[Goal of the exercise]
Lines with "computer" in them are to be located in the listing below and copied.

[Study material]

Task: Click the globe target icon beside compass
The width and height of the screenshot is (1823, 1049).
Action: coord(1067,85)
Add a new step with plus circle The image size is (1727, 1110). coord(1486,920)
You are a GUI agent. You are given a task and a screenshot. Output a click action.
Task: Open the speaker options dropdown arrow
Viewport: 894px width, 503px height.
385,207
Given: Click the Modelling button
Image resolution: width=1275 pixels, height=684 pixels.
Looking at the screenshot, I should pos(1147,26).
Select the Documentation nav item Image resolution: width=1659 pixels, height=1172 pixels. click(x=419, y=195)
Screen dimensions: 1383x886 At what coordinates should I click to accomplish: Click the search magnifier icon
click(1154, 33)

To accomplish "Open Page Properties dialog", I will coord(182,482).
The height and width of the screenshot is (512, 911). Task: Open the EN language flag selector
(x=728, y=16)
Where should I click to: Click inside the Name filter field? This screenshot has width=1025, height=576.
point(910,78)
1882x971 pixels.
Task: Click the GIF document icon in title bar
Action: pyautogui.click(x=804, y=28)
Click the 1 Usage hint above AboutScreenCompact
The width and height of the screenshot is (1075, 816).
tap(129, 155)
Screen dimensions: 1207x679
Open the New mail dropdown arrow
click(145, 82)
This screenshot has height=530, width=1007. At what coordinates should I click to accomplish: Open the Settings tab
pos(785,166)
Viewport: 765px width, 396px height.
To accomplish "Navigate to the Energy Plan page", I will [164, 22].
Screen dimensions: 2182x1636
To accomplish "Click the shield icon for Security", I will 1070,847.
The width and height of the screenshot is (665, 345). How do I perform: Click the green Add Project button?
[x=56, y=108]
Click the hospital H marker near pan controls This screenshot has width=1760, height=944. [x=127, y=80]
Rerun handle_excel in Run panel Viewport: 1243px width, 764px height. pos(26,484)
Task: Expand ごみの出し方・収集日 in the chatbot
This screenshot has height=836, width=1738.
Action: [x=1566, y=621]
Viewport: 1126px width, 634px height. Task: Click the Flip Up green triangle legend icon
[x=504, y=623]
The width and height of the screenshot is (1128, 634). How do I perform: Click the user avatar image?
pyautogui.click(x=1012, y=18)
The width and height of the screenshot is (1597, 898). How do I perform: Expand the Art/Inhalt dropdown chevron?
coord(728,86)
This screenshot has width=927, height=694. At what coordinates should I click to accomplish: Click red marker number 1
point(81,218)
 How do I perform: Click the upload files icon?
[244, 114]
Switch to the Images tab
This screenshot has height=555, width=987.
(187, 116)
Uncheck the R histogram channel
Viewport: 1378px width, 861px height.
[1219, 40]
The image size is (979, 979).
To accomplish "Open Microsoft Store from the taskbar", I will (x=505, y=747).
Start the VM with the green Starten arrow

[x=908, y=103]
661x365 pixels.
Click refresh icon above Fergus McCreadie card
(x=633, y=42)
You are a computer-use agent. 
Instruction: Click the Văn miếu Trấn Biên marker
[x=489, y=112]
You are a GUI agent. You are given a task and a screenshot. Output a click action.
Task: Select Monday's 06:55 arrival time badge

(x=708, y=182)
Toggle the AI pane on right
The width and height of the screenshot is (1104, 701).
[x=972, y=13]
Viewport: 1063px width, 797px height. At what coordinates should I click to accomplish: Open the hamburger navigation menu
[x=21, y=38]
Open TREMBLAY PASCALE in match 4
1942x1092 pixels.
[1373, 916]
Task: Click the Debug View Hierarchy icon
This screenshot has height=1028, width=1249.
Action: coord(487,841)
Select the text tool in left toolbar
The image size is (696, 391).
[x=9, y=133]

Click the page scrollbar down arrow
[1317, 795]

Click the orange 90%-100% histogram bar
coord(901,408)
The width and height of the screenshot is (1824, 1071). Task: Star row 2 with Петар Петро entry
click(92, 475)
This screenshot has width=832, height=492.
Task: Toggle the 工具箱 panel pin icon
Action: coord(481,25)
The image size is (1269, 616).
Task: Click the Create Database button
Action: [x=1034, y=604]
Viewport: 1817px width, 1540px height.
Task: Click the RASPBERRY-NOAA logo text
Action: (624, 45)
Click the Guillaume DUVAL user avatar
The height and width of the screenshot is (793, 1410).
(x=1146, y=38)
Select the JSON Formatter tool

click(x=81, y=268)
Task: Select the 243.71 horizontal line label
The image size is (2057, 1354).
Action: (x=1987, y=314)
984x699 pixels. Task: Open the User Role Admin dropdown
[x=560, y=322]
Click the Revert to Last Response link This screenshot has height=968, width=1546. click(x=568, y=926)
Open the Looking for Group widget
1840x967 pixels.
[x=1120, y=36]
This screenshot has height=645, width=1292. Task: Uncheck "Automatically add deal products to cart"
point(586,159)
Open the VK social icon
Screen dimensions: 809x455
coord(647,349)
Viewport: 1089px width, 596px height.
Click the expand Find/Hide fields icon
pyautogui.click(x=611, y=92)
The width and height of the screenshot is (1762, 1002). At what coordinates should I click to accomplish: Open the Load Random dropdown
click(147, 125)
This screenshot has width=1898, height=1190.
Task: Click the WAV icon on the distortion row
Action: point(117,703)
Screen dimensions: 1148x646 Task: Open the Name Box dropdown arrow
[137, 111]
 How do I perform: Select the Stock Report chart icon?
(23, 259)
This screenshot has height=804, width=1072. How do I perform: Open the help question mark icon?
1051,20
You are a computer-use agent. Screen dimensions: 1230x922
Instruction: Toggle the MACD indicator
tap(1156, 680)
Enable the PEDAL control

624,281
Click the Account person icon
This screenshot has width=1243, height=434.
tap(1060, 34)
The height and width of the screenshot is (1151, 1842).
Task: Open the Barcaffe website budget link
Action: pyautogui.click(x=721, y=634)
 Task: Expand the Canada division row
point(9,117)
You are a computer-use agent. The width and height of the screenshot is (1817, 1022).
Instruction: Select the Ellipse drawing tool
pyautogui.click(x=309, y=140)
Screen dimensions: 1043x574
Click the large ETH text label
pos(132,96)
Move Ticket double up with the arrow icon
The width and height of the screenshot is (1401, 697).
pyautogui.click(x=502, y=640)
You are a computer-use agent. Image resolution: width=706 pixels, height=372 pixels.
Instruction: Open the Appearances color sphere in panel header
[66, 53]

[Output below]
You are a computer-use agent. 
You are a computer-use agent. Screen dimensions: 1230x922
You are a computer-use agent. The width and height of the screenshot is (1817, 1022).
You are a computer-use agent. Image resolution: width=706 pixels, height=372 pixels.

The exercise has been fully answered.